Which brings me full circle to the beginning of this review: The aforementioned, deck-based chase is different from any you’ve run: You see, it’s a chase than spans multiple hours, one that represents the PCs literally trying to evade capture against overwhelming odds in a terrain that is simply brutal at least 21 challenges…and it is one that can be *slightly* confusing due to a bit of information being lost in the final version of the module’s chase rules. Thankfully, the information’s out there, so for your convenience, should you choose to get this, here’s what’s missing:


” The Lizardfolk Horde (army) marker moves after all PCs have had their chance each turn. It will move onto the first Chase card at the end of the third turn after the PCs begin moving. It will advance one Chase card each turn automatically, unless the Chase card it is on says that it loses a turn. Many individual lizardfolk will be doggedly keeping pace with the PCs and harassing them (as represented by the Encounter cards), but if the Lizardfolk Horde marker catches up to any PC, that PC is considered killed or captured, at the GM’s discretion, and is removed from further participation in the Chase. However, that event holds up the Lizardfolk Horde marker and causes it to lose a turn, so PCs may realize that they have the option of sacrificing themselves to give the PC in possession of the staff a better chance to outrun the horde. Lost turns are cumulative with multiple PCs on the same card and cards that automatically cause the horde to lose a turn.

If at any time the players decide to end the Chase and make a last stand, the GM is free to play that battle out as s/he sees fit.

If any of the PCs successfully advance through 21 Chase cards, they have arrived at the hut of Ol’ Mamma ‘Nis. Go to that section of the adventure for information on how to run that encounter.

If the PCs elect to bypass Ol’ Mamma ‘Nis’ hut and run straight for the walls of Wyverglynn, they must successfully advance past 24 Chase cards. Go to that section of the adventure for information on running that final battle.”

—and when the chase ends, the PCs will be fatigued and tired…and depending on their choices, they may have to defeat a hyper-lethal boss and/or a horde battle against the lizardfolk brave enough to hunt them to Wyvernglynn for a thoroughly compelling finale…



Editing and formatting are, for the most part, pretty good, though here are some minor violations of rules-language herein. Layout adheres to a two-column full-color standard in swampy green in the pdf, while the softcover, alas, is only black and white – which is a pity, for, quite frankly, the copious maps and the artworks herein deserve to be in color. Regarding maps: Unfortunately, the pdf does not sport the maps as big versions you can easily print out, nor are there player-friendly versions, which is another strike against the book. The pdf comes fully bookmarked for your convenience. I actually recommend the pdf version over the print this time around.


Skip Twitchell and Brian Berg have created a module that sports an awesome atmosphere, but one that is also deeply flawed, the missing chase-scene information and the lack of player-friendly maps…

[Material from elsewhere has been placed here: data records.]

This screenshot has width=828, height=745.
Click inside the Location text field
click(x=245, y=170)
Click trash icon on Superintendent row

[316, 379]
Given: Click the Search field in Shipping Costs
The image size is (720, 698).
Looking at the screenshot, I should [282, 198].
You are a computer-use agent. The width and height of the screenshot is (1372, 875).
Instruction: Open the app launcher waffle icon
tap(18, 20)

I can’t do it. F*** my nitpicking routine here, it doesn’t do the module justice.

Yes, this is a flawed book with some serious rough edges. It’s also one of the best modules I’ve had the pleasure to run in a while. This is a downright brutal module for the pros, for the players who want a challenge; this is a module for all the fans of dark fantasy and unique locales; this is a module for everyone asking for a big, nasty wilderness module; this is a module for those of us that love the grit, the darkness, the brutal challenge that only few modules can provide.

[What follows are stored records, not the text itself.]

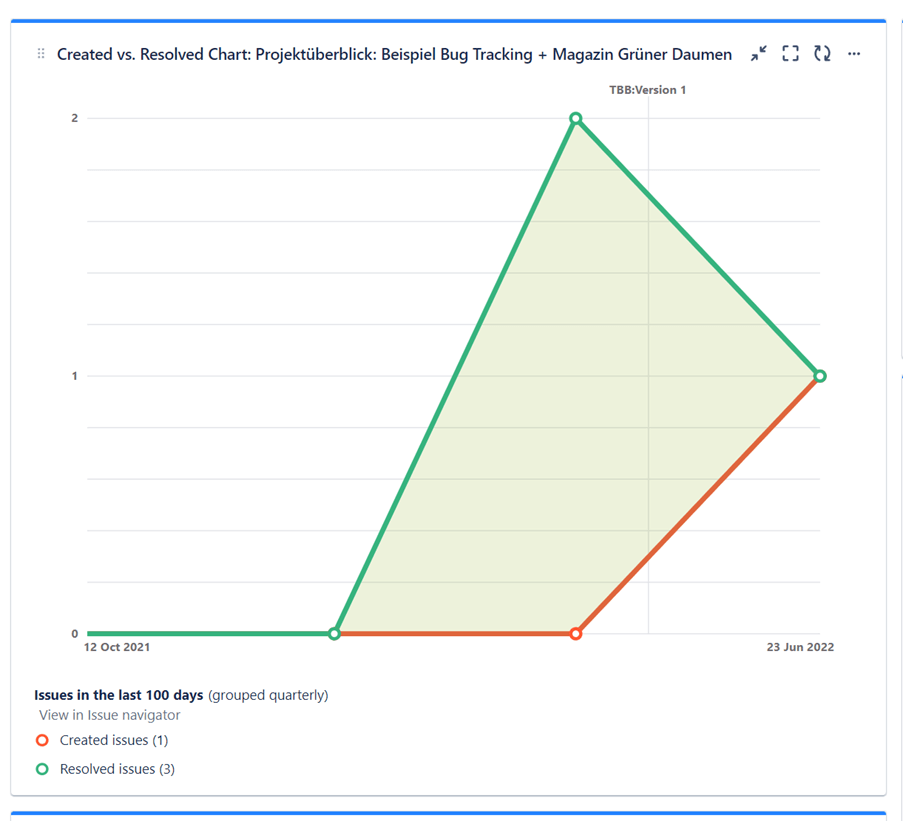Click the gadget drag handle icon
This screenshot has height=821, width=903.
click(41, 54)
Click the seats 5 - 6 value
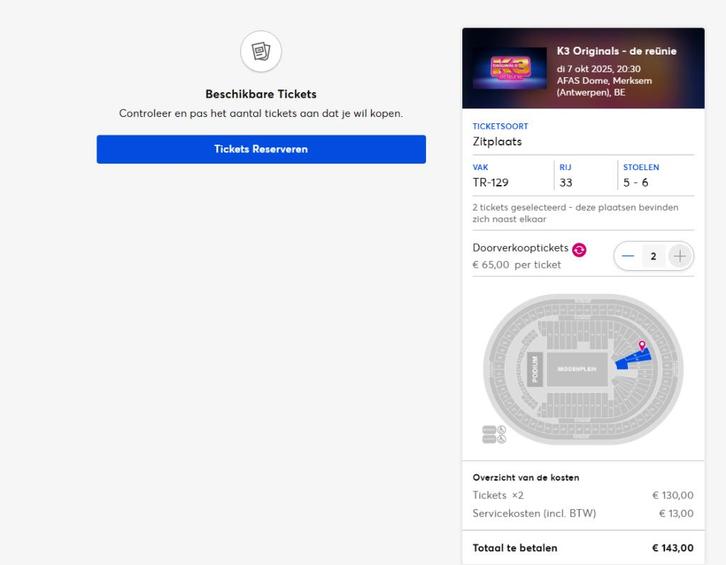This screenshot has height=565, width=726. tap(636, 183)
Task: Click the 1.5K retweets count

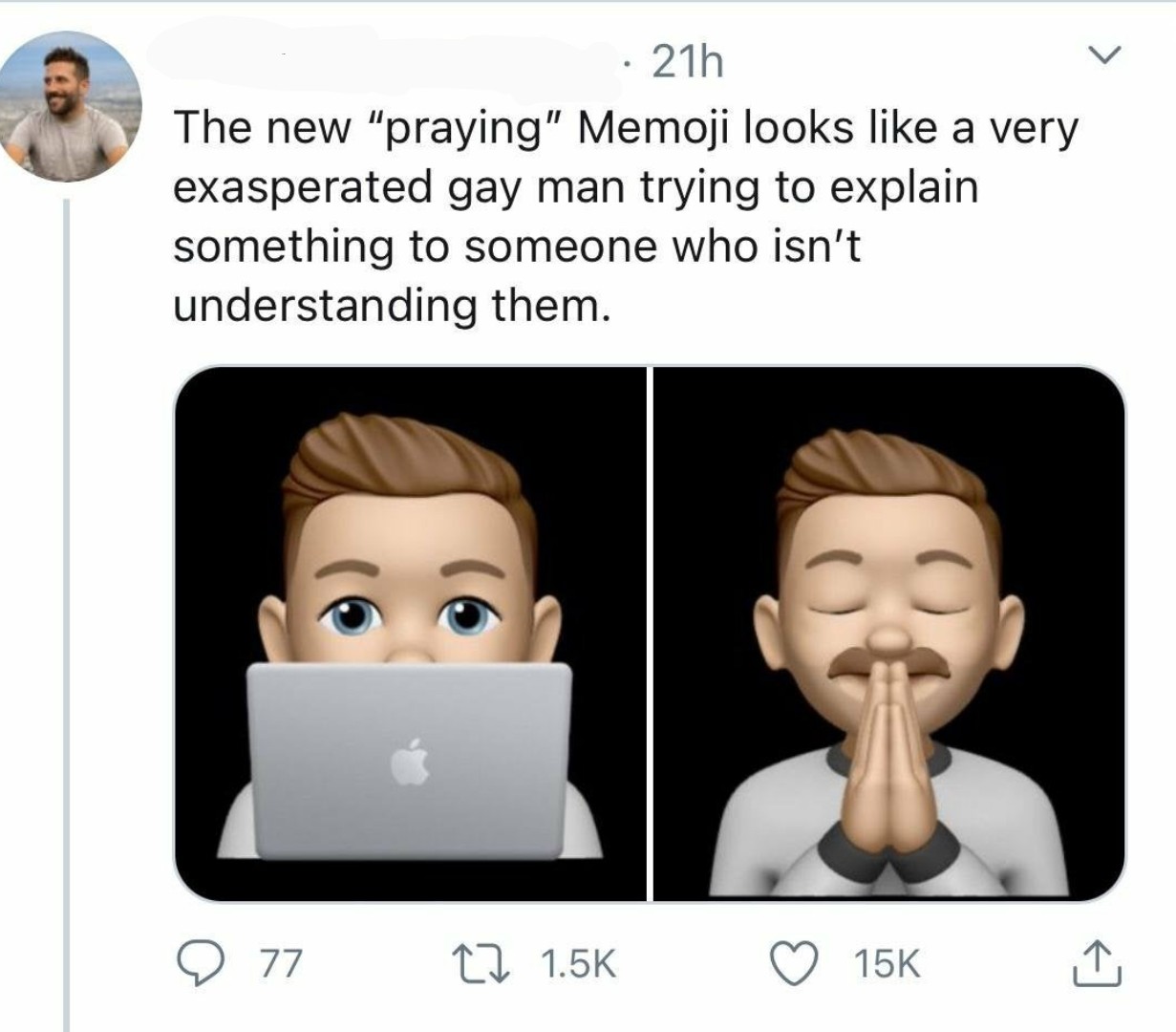Action: tap(578, 963)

How good is this book’s prose, how awesome its atmosphere and terrain implementation, how deadly are the bosses? Well, in a lesser module, the flaws I mentioned would have me smash the book to smithereens and detract at the very least two stars. I can’t bring myself to do this to this module. Even in TPK Games’ canon of awesome, deadly modules, this one stands out. Much like Frog God Games’ Cyclopean Deeps Volume I, this may not be a mechanically perfect module, but it more than makes up for it in its strengths – the bosses rank among the best I’ve seen in a published module. The Sorrowfen is downright awesome in its visuals and nasty properties. The whole, concise atmosphere generated and the savage, relentless, unforgiving, yet fair difficulty make this a module that, in spite of its glitches, belongs into the library of the discerning GM…or at least into the library of some of you out there.

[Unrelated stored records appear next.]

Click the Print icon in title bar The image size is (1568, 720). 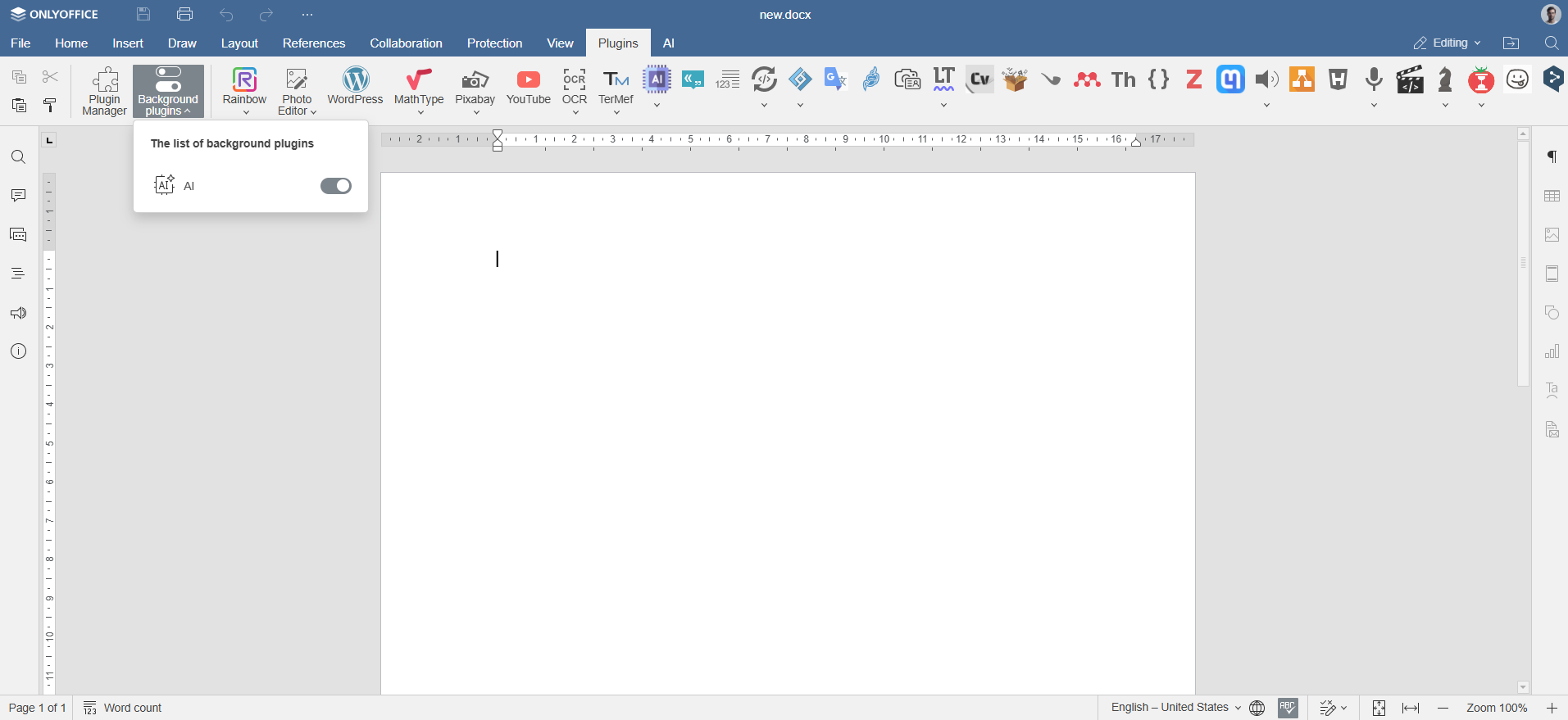(x=184, y=15)
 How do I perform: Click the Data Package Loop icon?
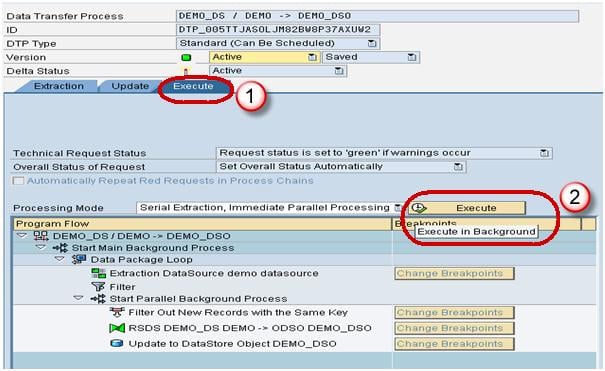tap(79, 260)
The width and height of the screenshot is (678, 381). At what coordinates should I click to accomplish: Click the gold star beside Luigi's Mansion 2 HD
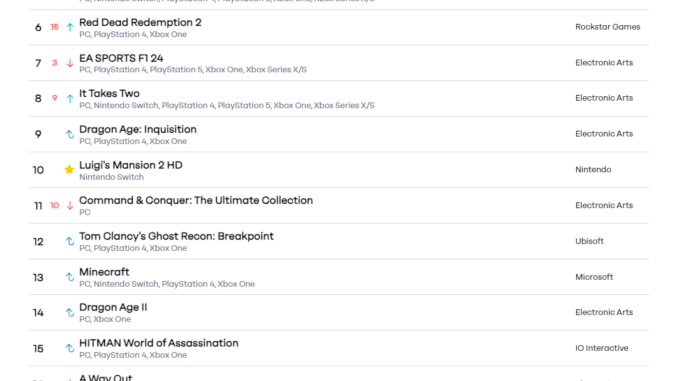[x=69, y=170]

If you’re very picky regarding the aforementioned issues, then give this a pass, but know that you’ll be missing out on a very GM-friendly, challenging, awesome module, perhaps even the best swamp module currently available for PFRPG. The fact that even an anal-retentive, nitpicky bastard like me takes a look at the book, scowls, run it, and then says “Screw it, this is awesome!” should tell you something about how good this damn beast is. I’ve been struggling with myself here – on the one hand, I should rate this down for its short-comings; on the other hand, I want to keep on gushing about it for even more pages than I already have. Ultimately, what made me make up my mind is the fact that the map-issue, while annoying, is not as bad as with some other modules: Being mostly site-driven and happening beyond the confines of a battlemap, their importance is somewhat diminished. Also, this is a module, not a crunch book, so mechanical precision is a *bit* less important than in a crunch book.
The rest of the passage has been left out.